Robert G. Hawley, Ph.D., professor and chair of the department of anatomy and regenerative biology at the George Washington University (GW) School of Medicine and Health Sciences (SMHS), traveled to China June 22-29 to further a research initiative with Jining Medical University (JMU). Hawley delivered a seminar titled “Stem Cell Therapeutics,” and attended several meetings with JMU leadership where the discussions focused on ways to develop and enhance scientific cooperation and exchange in the field of translational medicine.

During his visit, Hawley was named a visiting professor of JMU by Duanmin Hou, chairman of the University Council.  Hawley also met with Dongfeng Chen, M.D., president of JMU Affiliated Hospital.

The visit was organized by Bo Yan, M.D., Ph.D., an adjunct professor in the department of anatomy and regenerative biology and professor of medicine and genetics at JMU.

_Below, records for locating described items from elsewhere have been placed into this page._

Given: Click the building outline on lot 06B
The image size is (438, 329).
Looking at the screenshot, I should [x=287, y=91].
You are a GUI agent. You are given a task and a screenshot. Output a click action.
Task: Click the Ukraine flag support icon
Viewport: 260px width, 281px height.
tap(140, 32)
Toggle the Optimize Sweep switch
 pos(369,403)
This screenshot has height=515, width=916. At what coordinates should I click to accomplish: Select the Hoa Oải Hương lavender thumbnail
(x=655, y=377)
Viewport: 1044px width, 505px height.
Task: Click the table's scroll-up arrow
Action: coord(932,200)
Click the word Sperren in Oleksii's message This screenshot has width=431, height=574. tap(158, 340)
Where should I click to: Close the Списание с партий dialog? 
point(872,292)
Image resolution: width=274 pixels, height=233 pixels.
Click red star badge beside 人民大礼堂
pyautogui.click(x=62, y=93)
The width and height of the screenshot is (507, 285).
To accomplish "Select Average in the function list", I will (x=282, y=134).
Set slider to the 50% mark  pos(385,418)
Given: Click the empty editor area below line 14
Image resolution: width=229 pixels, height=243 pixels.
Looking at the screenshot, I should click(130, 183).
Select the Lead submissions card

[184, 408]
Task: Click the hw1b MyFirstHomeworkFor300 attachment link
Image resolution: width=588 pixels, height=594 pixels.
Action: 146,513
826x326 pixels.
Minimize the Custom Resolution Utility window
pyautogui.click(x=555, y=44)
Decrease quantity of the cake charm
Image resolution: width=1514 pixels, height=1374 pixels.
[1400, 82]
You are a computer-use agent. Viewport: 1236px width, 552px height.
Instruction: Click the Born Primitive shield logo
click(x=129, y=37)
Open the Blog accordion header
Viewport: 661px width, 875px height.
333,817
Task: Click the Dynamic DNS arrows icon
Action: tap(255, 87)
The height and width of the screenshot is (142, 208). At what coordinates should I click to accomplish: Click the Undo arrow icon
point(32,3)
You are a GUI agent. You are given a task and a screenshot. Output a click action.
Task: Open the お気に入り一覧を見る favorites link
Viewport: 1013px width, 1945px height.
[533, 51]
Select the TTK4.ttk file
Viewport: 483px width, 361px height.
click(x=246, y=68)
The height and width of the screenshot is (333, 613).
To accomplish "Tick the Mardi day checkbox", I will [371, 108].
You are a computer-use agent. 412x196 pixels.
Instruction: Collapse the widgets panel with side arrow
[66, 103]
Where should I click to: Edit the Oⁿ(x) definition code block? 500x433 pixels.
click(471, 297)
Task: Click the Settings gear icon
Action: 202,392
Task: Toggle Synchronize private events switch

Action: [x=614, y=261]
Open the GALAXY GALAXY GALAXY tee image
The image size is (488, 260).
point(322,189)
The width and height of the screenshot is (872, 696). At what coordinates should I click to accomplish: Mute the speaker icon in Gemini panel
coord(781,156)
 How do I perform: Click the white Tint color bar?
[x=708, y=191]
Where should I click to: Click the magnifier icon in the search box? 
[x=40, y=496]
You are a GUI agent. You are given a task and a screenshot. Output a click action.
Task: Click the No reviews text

Hawley’s visit was pursuant to a letter of intent executed between GW and JMU in February 2012, which was signed by Jeffrey S. Akman, M.D. ’81, G.M.E. ’85, vice president for health affairs and dean of SMHS and Steven Lerman, provost and executive vice president for academic affairs at GW. “It provides the framework for a collaborative research program in translational medicine, initially involving my laboratory and the laboratory of Dr. Yan at JMU.,” said Hawley.

As part of the GW-JMU research initiative, Hawley and Yan have published three manuscripts together during the past year on the genetics of Parkinson’s disease.

“Our hope is to use the initiative as a springboard for future collaborative grant applications, such as to the NIH's U.S.-China Program for Biomedical Collaborative Research competition, as well as for philanthropic support, and to eventually expand it to include multiple researchers at both of our universities,” he said.

Hawley's wife, Teresa, director of the GW Flow Cytometry Core Facility, accompanied him on the trip, which also included several sightseeing excursions such as a hiking tour of the Great Wall of China and visits to the Forbidden City in Beijing and to Qufu, the birthplace of Confucius.